- Born: 1973 (age 52–53) Taiwan
- Occupation: Planetary Scientist
- Known for: Synestia

Academic background
- Alma mater: Harvard University

Academic work
- Discipline: Planetary science
- Sub-discipline: Astrophysics
- Institutions: Caltech, Harvard University, UC Davis

= Sarah T. Stewart-Mukhopadhyay =

American planetary scientist

Sarah T. Stewart-Mukhopadhyay is an American planetary scientist known for studying planet formation, planetary geology, and materials science. She is a professor at the University of California, Davis in the Earth and Planetary Sciences Department. She was a professor at Harvard University Department of Earth and Planetary Sciences from 2003 to 2014.

Stewart-Mukhopadhyay was named as one of the "Brilliant 10" by Popular Science in 2010, one of "Astronomy's Rising Stars" by Astronomy in 2013, and one of the "Top 100 Science Stories of 2015" in Discover. She received an award from the American Astronomical Society for outstanding achievements by a young scientist. She won a MacArthur "Genius" fellowship in 2018.

== Education ==
Stewart-Mukhopadhyay received her undergraduate degree in astrophysics and physics from Harvard in 1995. She completed her PhD at the California Institute of Technology in 2002.

== Career and research ==
Stewart-Mukhopadhyay is director of the Shock Compression Laboratory. At Caltech, she was the first to study shock propagation in ice under similar conditions found in the Solar System. Her research group is interested in planetary formation, particularly with giant impacts and impact cratering.

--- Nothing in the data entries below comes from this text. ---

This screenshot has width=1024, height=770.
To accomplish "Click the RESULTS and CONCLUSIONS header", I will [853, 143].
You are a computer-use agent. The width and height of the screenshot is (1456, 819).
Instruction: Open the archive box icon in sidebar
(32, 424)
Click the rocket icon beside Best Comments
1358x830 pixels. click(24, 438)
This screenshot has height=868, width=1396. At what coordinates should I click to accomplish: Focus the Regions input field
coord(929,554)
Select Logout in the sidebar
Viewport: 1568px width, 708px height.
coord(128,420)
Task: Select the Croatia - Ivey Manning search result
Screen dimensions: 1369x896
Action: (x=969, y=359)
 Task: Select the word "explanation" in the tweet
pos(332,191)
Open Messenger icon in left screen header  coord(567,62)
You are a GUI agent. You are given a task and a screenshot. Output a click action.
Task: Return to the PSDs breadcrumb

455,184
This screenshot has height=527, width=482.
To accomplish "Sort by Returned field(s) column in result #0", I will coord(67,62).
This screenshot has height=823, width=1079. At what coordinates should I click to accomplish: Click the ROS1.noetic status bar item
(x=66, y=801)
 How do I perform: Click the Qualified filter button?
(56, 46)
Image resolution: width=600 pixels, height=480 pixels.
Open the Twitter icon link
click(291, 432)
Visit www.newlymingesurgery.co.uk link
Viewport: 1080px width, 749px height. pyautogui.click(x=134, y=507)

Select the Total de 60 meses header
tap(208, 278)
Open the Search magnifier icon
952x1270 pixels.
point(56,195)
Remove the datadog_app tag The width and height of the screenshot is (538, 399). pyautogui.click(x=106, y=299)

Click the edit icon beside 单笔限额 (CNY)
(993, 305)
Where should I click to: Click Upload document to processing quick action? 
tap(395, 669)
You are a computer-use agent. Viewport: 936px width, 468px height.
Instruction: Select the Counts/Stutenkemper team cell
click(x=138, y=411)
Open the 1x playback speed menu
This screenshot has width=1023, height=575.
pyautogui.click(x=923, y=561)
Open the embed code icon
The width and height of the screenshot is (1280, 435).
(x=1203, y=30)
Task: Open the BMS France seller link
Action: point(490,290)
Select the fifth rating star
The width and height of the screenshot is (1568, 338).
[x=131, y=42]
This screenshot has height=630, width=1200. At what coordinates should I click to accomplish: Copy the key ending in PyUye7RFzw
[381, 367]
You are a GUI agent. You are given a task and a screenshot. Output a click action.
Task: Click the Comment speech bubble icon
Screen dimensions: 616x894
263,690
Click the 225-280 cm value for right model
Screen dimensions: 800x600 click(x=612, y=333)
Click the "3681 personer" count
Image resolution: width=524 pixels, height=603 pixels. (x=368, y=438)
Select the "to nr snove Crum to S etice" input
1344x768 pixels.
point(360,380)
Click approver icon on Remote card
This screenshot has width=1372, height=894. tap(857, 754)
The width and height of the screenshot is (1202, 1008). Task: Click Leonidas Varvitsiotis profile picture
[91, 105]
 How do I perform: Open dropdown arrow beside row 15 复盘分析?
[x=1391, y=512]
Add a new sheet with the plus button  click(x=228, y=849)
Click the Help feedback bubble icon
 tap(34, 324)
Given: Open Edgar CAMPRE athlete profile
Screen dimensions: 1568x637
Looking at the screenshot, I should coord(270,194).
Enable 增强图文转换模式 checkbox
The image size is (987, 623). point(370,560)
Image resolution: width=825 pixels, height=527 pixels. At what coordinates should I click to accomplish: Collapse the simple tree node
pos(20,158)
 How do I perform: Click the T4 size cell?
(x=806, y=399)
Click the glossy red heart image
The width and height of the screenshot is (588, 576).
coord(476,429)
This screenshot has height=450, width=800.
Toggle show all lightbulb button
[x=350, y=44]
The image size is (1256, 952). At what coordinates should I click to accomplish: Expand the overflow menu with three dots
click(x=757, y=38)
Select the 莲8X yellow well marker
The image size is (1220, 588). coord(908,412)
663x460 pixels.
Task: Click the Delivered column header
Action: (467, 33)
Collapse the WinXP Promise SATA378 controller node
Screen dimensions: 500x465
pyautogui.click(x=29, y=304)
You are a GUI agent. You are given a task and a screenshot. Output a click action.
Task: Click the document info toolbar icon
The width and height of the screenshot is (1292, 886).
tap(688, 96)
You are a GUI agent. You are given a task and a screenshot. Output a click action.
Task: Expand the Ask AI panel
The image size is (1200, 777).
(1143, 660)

She was awarded the Urey Prize in 2009. Her work on shock-induced ice melting helped to show that liquid water is the most erosive fluid currently at work on the surface of Mars.

One of the tools at the Shock Compression Laboratory is a 40 mm cannon. The shock lab has been located at UC Davis since 2016. Her group also does experiments at the Z Machine at Sandia National Laboratory to study shock-induced vaporization.

Stewart-Mukhopadhyay proposed a version of the giant impact hypothesis in which an oblate Earth was slowed from a 2.3-hour long day, and allowed to become spherical, by an impact with the planet Theia.

In 2018 Simon J. Lock, Sarah Stewart-Mukhopadhyay, et al. hypothesized a new kind of astronomical object – a synestia – and proposed a new model of how the Earth and Moon were formed.

== Awards and honors ==
- In 2023, she was named a Fellow of the American Physical Society, "for the development and application of shock physics techniques to explain the origin and evolution of planetary systems".
- In 2018, she was awarded the MacArthur Fellowship for "advancing new theories of how celestial collisions give birth to planets and their natural satellites, such as the Earth and Moon".
- In 2009, she received the American Astronomical Society's Harold C. Urey Prize from the Division for Planetary Sciences.
- In 2003, she received the Presidential Early Career Award for Scientists and Engineers.
- In 2002, she began the Grove Karl Gilbert Postdoctoral Fellowship at Carnegie Institution of Washington.
- In 2001, she received the Stephen E. Dwornik Planetary Geoscience Student Paper Award, Geological Society of America.

==Personal life==
Stewart was born in Taiwan, where her father was stationed in the Air Force. Stewart's husband, Sujoy Mukhopadhyay, is also a professor and planetary scientist at UC Davis.